### Task requirements
Below are the entries; set down each of them exactly.

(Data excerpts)
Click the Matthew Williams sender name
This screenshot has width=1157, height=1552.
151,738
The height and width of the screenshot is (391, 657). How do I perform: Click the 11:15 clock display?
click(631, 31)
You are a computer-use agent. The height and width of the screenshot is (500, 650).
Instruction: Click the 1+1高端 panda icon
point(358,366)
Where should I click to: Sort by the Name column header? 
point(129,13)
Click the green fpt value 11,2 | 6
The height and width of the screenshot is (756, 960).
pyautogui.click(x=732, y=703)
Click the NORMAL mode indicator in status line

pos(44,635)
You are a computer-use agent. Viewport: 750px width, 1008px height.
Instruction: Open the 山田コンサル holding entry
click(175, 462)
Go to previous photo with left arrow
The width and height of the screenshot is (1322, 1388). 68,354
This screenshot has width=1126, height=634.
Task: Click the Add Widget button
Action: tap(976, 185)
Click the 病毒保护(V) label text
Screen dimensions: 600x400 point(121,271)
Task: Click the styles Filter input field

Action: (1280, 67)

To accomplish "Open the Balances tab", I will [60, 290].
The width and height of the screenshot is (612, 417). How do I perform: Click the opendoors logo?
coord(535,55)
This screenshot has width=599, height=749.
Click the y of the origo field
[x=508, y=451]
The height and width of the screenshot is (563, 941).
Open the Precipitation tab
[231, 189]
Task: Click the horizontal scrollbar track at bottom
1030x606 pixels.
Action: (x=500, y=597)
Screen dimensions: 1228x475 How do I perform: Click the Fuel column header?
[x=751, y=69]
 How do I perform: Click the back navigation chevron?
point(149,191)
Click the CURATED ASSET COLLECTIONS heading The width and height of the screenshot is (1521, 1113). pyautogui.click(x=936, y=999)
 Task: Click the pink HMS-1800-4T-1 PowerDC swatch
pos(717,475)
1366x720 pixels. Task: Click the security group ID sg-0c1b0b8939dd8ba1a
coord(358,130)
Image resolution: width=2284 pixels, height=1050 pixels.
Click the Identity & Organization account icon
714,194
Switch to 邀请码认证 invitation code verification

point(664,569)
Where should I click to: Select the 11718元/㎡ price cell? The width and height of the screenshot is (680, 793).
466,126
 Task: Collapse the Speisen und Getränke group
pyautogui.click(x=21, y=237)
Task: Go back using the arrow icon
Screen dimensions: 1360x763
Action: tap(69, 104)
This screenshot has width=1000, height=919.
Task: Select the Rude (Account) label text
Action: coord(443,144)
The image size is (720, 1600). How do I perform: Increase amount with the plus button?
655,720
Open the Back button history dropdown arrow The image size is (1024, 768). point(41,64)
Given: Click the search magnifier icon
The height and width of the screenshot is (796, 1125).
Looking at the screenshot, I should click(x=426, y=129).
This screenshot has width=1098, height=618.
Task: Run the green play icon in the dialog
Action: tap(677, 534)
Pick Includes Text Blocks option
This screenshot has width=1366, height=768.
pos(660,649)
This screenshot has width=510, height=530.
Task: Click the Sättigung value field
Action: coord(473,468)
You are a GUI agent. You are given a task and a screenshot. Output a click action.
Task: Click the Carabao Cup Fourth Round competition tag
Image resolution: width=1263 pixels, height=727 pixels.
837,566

### Answer space
Click the Matthew Williams sender name
This screenshot has width=1157, height=1552.
151,738
The height and width of the screenshot is (391, 657). How do I perform: Click the 11:15 clock display?
click(631, 31)
You are a computer-use agent. The height and width of the screenshot is (500, 650).
Instruction: Click the 1+1高端 panda icon
point(358,366)
Where should I click to: Sort by the Name column header? 
point(129,13)
Click the green fpt value 11,2 | 6
The height and width of the screenshot is (756, 960).
pyautogui.click(x=732, y=703)
Click the NORMAL mode indicator in status line

pos(44,635)
You are a computer-use agent. Viewport: 750px width, 1008px height.
Instruction: Open the 山田コンサル holding entry
click(175, 462)
Go to previous photo with left arrow
The width and height of the screenshot is (1322, 1388). 68,354
This screenshot has width=1126, height=634.
Task: Click the Add Widget button
Action: tap(976, 185)
Click the 病毒保护(V) label text
Screen dimensions: 600x400 point(121,271)
Task: Click the styles Filter input field

Action: (1280, 67)

To accomplish "Open the Balances tab", I will [60, 290].
The width and height of the screenshot is (612, 417). How do I perform: Click the opendoors logo?
coord(535,55)
This screenshot has width=599, height=749.
Click the y of the origo field
[x=508, y=451]
The height and width of the screenshot is (563, 941).
Open the Precipitation tab
[231, 189]
Task: Click the horizontal scrollbar track at bottom
1030x606 pixels.
Action: (x=500, y=597)
Screen dimensions: 1228x475 How do I perform: Click the Fuel column header?
[x=751, y=69]
 How do I perform: Click the back navigation chevron?
point(149,191)
Click the CURATED ASSET COLLECTIONS heading The width and height of the screenshot is (1521, 1113). pyautogui.click(x=936, y=999)
 Task: Click the pink HMS-1800-4T-1 PowerDC swatch
pos(717,475)
1366x720 pixels. Task: Click the security group ID sg-0c1b0b8939dd8ba1a
coord(358,130)
Image resolution: width=2284 pixels, height=1050 pixels.
Click the Identity & Organization account icon
714,194
Switch to 邀请码认证 invitation code verification

point(664,569)
Where should I click to: Select the 11718元/㎡ price cell? The width and height of the screenshot is (680, 793).
466,126
 Task: Collapse the Speisen und Getränke group
pyautogui.click(x=21, y=237)
Task: Go back using the arrow icon
Screen dimensions: 1360x763
Action: tap(69, 104)
This screenshot has width=1000, height=919.
Task: Select the Rude (Account) label text
Action: coord(443,144)
The image size is (720, 1600). How do I perform: Increase amount with the plus button?
655,720
Open the Back button history dropdown arrow The image size is (1024, 768). point(41,64)
Given: Click the search magnifier icon
The height and width of the screenshot is (796, 1125).
Looking at the screenshot, I should click(x=426, y=129).
This screenshot has width=1098, height=618.
Task: Run the green play icon in the dialog
Action: tap(677, 534)
Pick Includes Text Blocks option
This screenshot has width=1366, height=768.
pos(660,649)
This screenshot has width=510, height=530.
Task: Click the Sättigung value field
Action: coord(473,468)
You are a GUI agent. You are given a task and a screenshot. Output a click action.
Task: Click the Carabao Cup Fourth Round competition tag
Image resolution: width=1263 pixels, height=727 pixels.
837,566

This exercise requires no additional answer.